Ideally I'm hoping to get code changes to at least balance the clock logic paths and minimize some of the skew.
We've tried using Synplify Pro clock gate conversion, but it ended up partially converting a lot of clocks which lead to even more skew problems. I will be keeping my eye out for good spots to use Xilinx resources to simplify things, but a lot of the gating is functionally required and not easy to replace.
I'm happy to get any suggestions related to this problem.
I'm still curious if the Vivado router could think it met timing and finish when in reality if hasn't met timing on some nets. Or maybe it really couldn't do any better and knew it wasn't done, but due to rounding or something it reports 0 timing errors in the estimate?
08-08-2017 08:46 AM
Also, I ran report_clock_interaction and it looks ok, although I hadn't looked at that previously. Thanks.
08-10-2017 03:04 AM
08-11-2017 09:05 AM
I don't think I could share the full report due to all the path info.
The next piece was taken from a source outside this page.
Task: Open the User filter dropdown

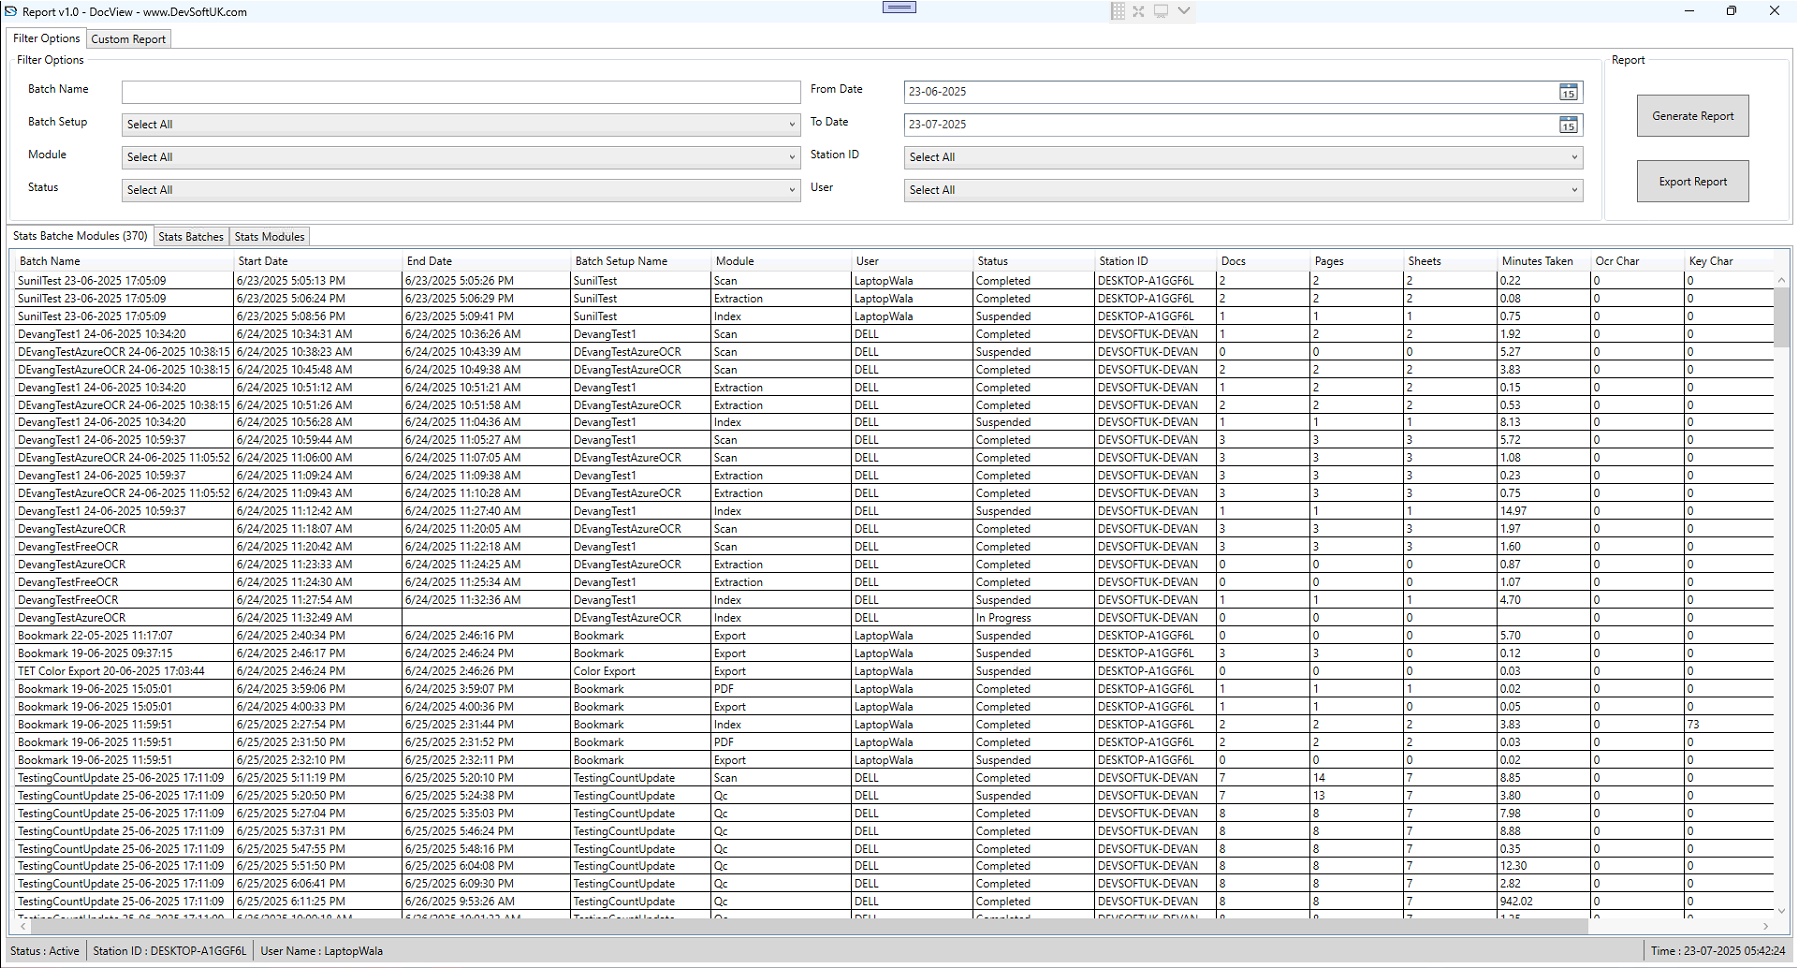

The failures are not in the async section. The failures are a mix of Intra/Inter clock paths but all on synchronous paths that have logic (gates/muxes) in the clock path. Being an ASIC emulation effort we don't really want to modify that if possible.
Also to be clear, the "report_timing_summary" output does show these failures. It's the "route_design" summary that I'm talking about, which clearly says it is *estimated* timing, but no negative slack.
If I look at a timing report for the worst failing path, the setup check has ~100ns of slack, but hold fails by 76 ps. It seems like that would be something it should be able to fix... That's why I wonder if the router some how overlooks this small failure.
08-11-2017 09:24 AM
Also, routing congestion is ~60% horizontal/vertical... so I'd think routing longer paths would be possible although some nets are already around 2.5ns.